> INSTRUCTIONS FOR THE TASK
Reproduce the following data verbatim. Begin at the line that contains "Describe the element at coordinates (396, 604)" and stop after the line that contains "What do you see at coordinates (341, 17)".
=-=-=-=-=
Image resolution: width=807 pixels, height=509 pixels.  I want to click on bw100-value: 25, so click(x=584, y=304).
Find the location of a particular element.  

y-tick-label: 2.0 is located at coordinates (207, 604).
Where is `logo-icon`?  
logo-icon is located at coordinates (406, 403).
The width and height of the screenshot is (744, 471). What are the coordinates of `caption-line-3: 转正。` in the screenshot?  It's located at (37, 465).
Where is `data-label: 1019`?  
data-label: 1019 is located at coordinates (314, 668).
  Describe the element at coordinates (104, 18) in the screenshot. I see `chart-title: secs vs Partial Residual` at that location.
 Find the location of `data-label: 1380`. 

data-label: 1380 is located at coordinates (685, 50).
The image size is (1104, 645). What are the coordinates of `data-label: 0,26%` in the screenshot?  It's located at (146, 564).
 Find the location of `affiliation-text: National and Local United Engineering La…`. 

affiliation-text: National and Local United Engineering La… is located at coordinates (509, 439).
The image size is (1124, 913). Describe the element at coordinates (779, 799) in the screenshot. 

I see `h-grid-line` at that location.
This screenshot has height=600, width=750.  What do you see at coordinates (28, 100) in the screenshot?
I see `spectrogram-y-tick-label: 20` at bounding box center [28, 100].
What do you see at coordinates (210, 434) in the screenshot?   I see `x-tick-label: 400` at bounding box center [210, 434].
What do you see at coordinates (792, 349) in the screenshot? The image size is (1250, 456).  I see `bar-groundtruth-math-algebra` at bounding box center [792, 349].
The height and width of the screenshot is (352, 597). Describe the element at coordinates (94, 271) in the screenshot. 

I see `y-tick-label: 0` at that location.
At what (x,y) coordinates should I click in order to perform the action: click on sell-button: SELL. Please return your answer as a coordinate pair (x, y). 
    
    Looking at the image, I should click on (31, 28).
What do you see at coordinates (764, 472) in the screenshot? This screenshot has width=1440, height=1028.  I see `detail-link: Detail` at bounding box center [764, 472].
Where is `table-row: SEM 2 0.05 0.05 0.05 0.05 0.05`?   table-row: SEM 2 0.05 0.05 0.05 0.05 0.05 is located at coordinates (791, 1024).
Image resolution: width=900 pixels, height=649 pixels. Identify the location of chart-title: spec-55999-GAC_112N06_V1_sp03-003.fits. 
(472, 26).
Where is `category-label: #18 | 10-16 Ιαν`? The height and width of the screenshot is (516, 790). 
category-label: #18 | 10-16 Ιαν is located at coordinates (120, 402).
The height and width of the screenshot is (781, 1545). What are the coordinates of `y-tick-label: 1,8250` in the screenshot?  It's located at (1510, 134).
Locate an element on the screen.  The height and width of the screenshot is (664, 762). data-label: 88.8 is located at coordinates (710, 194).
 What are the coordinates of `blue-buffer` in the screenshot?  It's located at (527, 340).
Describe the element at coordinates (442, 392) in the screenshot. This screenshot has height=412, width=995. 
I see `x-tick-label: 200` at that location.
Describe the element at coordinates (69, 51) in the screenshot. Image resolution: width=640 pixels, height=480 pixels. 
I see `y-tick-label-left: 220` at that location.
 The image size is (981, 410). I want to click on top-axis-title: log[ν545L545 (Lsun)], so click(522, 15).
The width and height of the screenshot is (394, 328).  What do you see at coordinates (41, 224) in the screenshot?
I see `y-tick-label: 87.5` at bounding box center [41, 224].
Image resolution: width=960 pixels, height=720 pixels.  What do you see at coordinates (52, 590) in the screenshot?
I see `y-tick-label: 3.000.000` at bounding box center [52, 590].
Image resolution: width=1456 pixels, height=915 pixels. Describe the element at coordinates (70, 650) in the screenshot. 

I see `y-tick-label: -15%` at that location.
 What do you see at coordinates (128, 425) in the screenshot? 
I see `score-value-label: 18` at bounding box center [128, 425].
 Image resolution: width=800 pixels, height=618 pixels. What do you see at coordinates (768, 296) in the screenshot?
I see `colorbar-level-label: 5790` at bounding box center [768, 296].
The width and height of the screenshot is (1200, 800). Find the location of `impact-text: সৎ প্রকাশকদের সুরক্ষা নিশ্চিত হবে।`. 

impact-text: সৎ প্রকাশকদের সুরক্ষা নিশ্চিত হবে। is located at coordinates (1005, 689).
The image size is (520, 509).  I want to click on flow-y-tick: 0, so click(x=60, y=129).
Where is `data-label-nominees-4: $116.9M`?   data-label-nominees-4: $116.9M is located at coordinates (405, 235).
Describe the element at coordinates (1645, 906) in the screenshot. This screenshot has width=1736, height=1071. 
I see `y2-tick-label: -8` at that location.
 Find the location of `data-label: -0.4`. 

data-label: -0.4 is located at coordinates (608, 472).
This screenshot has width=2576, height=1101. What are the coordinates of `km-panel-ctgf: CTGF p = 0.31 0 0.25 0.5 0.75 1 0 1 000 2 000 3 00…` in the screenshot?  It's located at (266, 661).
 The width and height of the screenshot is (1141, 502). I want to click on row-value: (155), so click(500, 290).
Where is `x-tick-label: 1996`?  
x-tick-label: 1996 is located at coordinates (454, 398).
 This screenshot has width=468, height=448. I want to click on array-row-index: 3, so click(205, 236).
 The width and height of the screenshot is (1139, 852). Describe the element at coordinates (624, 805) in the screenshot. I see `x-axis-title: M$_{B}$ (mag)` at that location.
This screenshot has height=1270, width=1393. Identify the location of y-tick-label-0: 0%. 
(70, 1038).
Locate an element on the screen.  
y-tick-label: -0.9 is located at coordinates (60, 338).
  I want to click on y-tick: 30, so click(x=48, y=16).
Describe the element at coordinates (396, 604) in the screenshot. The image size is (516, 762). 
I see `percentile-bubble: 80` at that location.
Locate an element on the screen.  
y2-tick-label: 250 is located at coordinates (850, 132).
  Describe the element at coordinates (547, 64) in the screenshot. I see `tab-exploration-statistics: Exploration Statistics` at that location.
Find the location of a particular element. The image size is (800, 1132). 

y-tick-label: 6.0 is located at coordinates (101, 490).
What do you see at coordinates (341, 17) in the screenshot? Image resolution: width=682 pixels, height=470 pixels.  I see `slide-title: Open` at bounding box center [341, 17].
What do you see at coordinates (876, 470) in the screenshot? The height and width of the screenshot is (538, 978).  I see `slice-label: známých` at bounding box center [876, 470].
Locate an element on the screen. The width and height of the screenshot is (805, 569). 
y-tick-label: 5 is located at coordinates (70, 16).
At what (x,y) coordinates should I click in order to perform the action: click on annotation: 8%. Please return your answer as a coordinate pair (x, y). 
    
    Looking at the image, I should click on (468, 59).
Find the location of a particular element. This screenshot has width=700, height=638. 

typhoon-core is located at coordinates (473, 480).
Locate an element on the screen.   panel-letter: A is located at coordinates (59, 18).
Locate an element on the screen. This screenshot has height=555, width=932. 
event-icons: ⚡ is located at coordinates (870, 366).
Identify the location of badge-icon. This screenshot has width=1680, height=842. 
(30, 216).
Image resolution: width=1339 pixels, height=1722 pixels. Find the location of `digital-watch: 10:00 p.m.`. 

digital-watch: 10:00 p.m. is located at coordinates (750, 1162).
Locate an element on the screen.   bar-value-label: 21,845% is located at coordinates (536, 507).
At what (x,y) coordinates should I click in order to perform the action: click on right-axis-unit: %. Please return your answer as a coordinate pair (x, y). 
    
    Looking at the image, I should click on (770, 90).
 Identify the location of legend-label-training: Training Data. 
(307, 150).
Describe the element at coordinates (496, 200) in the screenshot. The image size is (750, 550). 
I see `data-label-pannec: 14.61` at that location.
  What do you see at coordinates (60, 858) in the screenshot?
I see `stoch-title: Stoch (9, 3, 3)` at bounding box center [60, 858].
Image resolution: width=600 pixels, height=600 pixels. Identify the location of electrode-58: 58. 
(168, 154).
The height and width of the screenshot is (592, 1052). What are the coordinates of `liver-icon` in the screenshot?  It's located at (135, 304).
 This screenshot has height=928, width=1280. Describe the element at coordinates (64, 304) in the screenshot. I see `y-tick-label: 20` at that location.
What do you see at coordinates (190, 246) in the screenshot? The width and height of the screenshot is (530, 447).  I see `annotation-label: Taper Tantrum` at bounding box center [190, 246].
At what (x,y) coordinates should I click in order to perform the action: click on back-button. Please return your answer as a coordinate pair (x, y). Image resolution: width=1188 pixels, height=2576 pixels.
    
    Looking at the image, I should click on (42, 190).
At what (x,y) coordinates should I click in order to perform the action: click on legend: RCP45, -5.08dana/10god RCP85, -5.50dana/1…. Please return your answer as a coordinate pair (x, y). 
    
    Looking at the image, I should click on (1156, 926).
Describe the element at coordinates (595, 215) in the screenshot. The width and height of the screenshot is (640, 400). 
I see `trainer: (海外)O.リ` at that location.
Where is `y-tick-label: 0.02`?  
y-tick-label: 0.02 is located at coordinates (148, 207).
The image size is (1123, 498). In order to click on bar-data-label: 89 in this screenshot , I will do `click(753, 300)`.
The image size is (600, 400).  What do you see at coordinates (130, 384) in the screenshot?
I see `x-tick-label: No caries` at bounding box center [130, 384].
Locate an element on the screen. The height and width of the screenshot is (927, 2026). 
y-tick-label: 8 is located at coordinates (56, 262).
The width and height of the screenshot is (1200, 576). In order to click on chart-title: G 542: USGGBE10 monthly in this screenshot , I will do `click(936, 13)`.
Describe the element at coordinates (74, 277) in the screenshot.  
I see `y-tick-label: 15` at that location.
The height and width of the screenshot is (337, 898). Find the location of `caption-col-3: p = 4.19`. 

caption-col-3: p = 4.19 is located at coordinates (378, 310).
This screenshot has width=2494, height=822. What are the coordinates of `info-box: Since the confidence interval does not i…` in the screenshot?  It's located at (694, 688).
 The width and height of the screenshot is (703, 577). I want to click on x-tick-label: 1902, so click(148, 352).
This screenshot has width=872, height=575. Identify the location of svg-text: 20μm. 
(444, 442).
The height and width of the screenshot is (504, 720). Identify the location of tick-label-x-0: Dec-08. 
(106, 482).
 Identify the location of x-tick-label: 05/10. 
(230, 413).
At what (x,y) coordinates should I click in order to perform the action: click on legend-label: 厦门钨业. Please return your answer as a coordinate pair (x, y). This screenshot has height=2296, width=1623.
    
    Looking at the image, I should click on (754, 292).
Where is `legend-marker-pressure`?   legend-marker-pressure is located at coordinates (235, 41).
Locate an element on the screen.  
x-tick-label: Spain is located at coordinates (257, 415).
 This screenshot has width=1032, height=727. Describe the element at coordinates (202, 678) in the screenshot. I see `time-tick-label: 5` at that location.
=-=-=-=-=
> OUTPUT
Describe the element at coordinates (396, 604) in the screenshot. The image size is (516, 762). 
I see `percentile-bubble: 80` at that location.
Locate an element on the screen.  
y2-tick-label: 250 is located at coordinates (850, 132).
  Describe the element at coordinates (547, 64) in the screenshot. I see `tab-exploration-statistics: Exploration Statistics` at that location.
Find the location of a particular element. The image size is (800, 1132). 

y-tick-label: 6.0 is located at coordinates (101, 490).
What do you see at coordinates (341, 17) in the screenshot? Image resolution: width=682 pixels, height=470 pixels.  I see `slide-title: Open` at bounding box center [341, 17].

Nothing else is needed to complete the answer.